DNA - Craintes sur l'emploi à la Direccte Grand Est

DNA Selon les syndicats, 50 postes sont menacés de suppression en 2017 au sein des services de la Direccte Grand Est. À l'appel de sept syndicats, une soixantaine de personnels de la Direction régionale des entreprises, de la concurrence, de la consommation, du travail et de l'emploi (Direccte) ont manifesté hier contre la réduction des effectifs prévue en 2017. Comme prévu par la loi de finances adoptée en décembre, le redressement des comptes publics se traduira cette année par de nouvelles suppressions de postes dans la fonction publique d'État. Les services déconcentrés ne sont pas épargnés : à la Direccte Grand Est qui emploie près de 800 agents répartis sur dix sites, ce sont au total 50 postes dont 26 d'inspecteurs et de contrôleurs du travail qui doivent, selon les syndicats, être supprimés « par le jeu des mutations et des départs à la retraite non remplacés ». « Demain, ce sera encore plus de zones de non-droit du travail sur le territoire régional et moins de possibilités pour les salariés de faire respecter la réglementation », estime Daniel Carlier, délégué UNSA-ITEFA, qui rappelle que 130 postes ont été supprimés dans les différents pôles de la Direccte à l'échelle du Grand Est depuis 2011, date de la réforme des services de l'État. « On n'arrive plus à faire notre travail correctement. Le dialogue social se dégrade, et il y a de plus en plus de cas de risques psychosociaux à gérer », ajoute celui qui siège également au comité technique ministériel.

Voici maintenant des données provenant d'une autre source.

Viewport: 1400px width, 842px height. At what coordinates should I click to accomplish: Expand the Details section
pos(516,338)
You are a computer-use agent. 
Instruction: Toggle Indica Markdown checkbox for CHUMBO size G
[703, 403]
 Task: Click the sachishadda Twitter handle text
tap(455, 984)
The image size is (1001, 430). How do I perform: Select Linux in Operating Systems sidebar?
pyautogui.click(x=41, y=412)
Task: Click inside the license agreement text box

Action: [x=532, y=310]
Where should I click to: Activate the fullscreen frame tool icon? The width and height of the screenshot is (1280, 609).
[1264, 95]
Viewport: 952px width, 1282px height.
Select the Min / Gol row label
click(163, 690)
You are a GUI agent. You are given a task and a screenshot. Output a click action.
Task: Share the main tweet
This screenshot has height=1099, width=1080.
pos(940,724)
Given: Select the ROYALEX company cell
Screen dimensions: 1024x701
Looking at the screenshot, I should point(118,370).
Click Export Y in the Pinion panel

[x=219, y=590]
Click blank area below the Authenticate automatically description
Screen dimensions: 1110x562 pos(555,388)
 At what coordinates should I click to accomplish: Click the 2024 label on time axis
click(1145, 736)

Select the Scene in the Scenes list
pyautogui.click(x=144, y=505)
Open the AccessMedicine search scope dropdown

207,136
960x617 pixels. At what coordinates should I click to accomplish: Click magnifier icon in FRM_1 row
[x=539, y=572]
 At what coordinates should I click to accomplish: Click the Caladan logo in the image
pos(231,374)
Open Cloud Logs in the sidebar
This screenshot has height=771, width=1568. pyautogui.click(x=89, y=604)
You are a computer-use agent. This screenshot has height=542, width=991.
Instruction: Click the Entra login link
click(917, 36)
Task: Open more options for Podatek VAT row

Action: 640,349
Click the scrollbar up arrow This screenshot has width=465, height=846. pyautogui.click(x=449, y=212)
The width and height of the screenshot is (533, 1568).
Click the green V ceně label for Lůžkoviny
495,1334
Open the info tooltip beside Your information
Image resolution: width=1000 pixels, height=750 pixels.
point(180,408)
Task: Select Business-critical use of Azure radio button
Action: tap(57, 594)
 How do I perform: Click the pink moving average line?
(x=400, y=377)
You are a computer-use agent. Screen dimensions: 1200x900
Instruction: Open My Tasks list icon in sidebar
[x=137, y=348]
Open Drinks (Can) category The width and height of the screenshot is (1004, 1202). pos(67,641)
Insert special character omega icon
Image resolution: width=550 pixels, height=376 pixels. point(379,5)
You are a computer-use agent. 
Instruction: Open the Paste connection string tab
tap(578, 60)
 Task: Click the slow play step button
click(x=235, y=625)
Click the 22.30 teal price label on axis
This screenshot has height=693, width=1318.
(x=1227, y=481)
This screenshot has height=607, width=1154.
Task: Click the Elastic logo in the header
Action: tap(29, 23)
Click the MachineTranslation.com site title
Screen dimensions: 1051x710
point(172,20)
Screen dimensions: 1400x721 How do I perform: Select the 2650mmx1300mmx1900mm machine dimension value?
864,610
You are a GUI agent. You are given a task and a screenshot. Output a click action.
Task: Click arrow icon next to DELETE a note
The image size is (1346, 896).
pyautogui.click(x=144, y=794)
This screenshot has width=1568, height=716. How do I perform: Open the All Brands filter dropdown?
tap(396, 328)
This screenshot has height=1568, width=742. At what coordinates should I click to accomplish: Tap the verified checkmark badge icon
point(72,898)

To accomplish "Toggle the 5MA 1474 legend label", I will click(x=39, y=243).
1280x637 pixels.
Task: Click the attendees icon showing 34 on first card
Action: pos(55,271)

Hier, les agents réunis dans la cour de la Direccte Grand Est à l'appel de l'intersyndicale CNT-CGT-FO-Solidaires-UNSA-FSU-CFDT ont réclamé l'arrêt complet des suppressions de postes. « Nous ne sommes pas des parasites, nous défendons le service public », ont-ils notamment scandé. « Versement à parts égales de la CIA » Les agents ont également protesté contre le mode d'attribution « inégalitaire » du complément indemnitaire annuel (CIA) versé fin 2016 : « Nous demandons un versement à parts égales de ce reliquat de prime, quelle que soit la catégorie des personnels. Notre travail est une action collective. Pris individuellement, il ne vaut rien », a expliqué une déléguée CNT. Une entrevue avec Thomas Kapp, responsable de l'unité du Bas-Rhin de la Direccte, a laissé sur leur faim les représentants de l'intersyndicale. Une prochaine assemblée générale du personnel strasbourgeois devra décider de la suite à donner au mouvement.